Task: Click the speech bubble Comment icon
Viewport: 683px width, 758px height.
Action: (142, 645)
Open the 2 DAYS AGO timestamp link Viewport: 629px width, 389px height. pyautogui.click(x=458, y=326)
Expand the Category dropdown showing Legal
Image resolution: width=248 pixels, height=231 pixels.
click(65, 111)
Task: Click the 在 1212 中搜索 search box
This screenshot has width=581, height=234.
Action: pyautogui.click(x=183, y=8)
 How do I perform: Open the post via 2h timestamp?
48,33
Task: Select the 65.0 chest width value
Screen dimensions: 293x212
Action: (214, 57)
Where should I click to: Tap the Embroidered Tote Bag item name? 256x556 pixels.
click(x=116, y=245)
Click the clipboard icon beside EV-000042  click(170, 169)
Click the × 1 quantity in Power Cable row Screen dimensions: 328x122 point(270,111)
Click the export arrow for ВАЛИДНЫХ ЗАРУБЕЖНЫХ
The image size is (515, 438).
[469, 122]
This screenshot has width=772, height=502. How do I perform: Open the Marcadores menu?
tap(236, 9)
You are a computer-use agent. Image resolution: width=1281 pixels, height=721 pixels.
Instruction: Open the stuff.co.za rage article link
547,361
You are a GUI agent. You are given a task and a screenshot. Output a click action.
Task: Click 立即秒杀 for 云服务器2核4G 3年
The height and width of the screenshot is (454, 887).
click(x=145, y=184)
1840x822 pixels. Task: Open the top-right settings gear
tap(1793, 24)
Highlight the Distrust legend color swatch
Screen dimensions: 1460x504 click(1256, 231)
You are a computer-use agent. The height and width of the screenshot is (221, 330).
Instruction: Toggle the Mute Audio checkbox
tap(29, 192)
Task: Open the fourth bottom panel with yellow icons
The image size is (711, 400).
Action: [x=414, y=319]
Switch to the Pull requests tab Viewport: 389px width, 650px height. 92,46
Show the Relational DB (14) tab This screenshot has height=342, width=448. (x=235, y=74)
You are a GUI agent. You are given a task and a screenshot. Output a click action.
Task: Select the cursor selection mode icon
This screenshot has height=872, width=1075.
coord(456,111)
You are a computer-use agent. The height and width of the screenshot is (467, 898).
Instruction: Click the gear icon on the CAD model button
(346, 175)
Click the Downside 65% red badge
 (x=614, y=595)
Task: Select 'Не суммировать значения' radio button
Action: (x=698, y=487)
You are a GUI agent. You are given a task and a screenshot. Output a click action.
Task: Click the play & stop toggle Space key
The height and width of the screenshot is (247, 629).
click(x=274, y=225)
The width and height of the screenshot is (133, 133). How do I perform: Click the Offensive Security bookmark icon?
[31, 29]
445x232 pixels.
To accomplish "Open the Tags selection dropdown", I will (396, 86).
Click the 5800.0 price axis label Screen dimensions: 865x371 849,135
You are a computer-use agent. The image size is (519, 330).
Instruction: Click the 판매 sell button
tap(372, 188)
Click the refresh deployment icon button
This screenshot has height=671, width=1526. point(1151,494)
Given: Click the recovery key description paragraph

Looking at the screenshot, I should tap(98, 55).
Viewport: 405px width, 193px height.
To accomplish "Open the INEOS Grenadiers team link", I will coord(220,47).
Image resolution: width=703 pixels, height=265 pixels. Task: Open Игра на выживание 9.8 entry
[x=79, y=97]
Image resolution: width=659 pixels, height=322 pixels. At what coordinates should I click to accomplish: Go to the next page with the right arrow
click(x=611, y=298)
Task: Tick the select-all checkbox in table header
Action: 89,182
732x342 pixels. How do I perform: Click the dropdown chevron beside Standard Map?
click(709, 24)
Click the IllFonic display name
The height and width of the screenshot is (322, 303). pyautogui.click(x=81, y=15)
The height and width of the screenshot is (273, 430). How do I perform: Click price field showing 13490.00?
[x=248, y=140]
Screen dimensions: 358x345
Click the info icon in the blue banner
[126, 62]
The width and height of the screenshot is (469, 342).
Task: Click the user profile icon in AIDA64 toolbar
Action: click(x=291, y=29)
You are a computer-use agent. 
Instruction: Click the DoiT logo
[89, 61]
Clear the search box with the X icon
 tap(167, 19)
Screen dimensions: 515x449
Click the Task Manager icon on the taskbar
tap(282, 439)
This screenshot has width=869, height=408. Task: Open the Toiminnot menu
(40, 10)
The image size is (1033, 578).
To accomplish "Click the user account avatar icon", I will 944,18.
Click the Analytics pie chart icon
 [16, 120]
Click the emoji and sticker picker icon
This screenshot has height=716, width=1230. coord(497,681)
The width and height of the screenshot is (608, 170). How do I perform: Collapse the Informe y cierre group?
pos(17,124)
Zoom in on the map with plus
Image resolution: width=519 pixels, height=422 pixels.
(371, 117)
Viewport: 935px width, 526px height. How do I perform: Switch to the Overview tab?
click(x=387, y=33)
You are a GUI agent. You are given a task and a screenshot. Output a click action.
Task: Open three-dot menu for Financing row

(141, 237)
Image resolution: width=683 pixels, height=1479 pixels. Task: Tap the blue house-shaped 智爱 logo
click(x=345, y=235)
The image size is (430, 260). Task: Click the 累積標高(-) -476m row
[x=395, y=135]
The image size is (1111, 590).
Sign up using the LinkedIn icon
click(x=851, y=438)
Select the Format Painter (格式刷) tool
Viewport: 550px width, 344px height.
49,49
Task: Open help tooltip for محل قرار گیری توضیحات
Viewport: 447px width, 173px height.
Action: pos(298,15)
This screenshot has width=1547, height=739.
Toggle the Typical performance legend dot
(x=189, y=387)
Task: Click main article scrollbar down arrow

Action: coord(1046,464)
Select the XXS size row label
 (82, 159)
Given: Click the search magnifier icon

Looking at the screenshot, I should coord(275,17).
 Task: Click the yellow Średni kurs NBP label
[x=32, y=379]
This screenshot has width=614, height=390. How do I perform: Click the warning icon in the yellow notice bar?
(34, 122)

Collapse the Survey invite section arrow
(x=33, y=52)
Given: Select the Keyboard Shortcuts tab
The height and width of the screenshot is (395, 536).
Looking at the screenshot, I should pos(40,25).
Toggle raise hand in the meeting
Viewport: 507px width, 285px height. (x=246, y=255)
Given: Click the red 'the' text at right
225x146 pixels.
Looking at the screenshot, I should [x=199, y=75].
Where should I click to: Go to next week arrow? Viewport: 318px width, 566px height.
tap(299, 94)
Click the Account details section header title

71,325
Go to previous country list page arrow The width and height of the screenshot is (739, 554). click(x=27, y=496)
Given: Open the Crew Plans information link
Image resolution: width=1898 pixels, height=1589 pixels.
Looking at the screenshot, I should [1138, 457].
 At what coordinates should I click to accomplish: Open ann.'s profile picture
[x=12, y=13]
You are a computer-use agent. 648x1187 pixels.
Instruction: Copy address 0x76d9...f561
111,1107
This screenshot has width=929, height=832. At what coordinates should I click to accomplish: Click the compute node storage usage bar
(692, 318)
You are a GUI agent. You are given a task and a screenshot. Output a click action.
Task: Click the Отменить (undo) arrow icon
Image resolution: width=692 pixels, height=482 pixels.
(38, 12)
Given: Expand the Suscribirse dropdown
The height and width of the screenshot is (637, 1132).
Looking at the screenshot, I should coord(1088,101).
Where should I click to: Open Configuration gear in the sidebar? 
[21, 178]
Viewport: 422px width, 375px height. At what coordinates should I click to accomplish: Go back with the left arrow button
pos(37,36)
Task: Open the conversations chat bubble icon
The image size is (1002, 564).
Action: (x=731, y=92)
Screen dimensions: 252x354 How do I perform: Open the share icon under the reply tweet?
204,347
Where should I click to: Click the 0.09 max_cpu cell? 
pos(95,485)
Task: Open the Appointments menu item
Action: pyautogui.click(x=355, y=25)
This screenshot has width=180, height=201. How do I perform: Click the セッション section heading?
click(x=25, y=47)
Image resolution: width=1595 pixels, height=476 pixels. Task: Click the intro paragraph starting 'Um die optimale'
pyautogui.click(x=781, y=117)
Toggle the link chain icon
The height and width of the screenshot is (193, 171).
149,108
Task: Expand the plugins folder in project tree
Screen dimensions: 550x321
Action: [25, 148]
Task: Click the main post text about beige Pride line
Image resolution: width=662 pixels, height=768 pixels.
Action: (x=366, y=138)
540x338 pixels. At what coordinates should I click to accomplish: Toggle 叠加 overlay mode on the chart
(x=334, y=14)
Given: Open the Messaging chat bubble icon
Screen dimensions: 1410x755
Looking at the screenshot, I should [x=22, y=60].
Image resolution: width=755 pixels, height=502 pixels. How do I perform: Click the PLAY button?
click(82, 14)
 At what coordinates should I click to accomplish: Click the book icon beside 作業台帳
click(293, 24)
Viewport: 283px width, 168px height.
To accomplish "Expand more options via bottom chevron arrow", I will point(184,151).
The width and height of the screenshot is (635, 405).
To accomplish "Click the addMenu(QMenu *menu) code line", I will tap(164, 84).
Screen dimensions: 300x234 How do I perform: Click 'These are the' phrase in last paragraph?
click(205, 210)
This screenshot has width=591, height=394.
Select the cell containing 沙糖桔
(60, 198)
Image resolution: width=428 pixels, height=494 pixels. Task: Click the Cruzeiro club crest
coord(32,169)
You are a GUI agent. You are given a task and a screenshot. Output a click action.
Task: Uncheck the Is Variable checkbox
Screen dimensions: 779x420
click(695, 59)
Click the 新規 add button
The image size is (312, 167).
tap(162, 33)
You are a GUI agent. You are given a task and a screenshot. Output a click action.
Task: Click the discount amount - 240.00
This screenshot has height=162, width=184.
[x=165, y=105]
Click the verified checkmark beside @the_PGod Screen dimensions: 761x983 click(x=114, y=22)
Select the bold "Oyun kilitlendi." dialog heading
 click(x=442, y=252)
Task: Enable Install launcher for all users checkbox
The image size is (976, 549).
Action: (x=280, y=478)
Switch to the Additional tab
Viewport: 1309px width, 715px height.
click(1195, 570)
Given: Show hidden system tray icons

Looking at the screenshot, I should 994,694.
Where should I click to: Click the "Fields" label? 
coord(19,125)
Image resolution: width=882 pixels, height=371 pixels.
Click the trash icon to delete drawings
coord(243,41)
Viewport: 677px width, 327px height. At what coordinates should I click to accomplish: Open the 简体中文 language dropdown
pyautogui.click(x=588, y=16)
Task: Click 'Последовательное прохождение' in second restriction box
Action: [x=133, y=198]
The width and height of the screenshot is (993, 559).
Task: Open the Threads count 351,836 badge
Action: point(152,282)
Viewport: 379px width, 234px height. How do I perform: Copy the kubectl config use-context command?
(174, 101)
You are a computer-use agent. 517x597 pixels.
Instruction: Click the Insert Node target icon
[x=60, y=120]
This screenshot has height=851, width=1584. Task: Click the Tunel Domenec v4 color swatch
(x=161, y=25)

^^^^^^^^

**Exercise:** Report the tally of lines in the material holding "selection", and add nothing to it.

**Answer section:** 2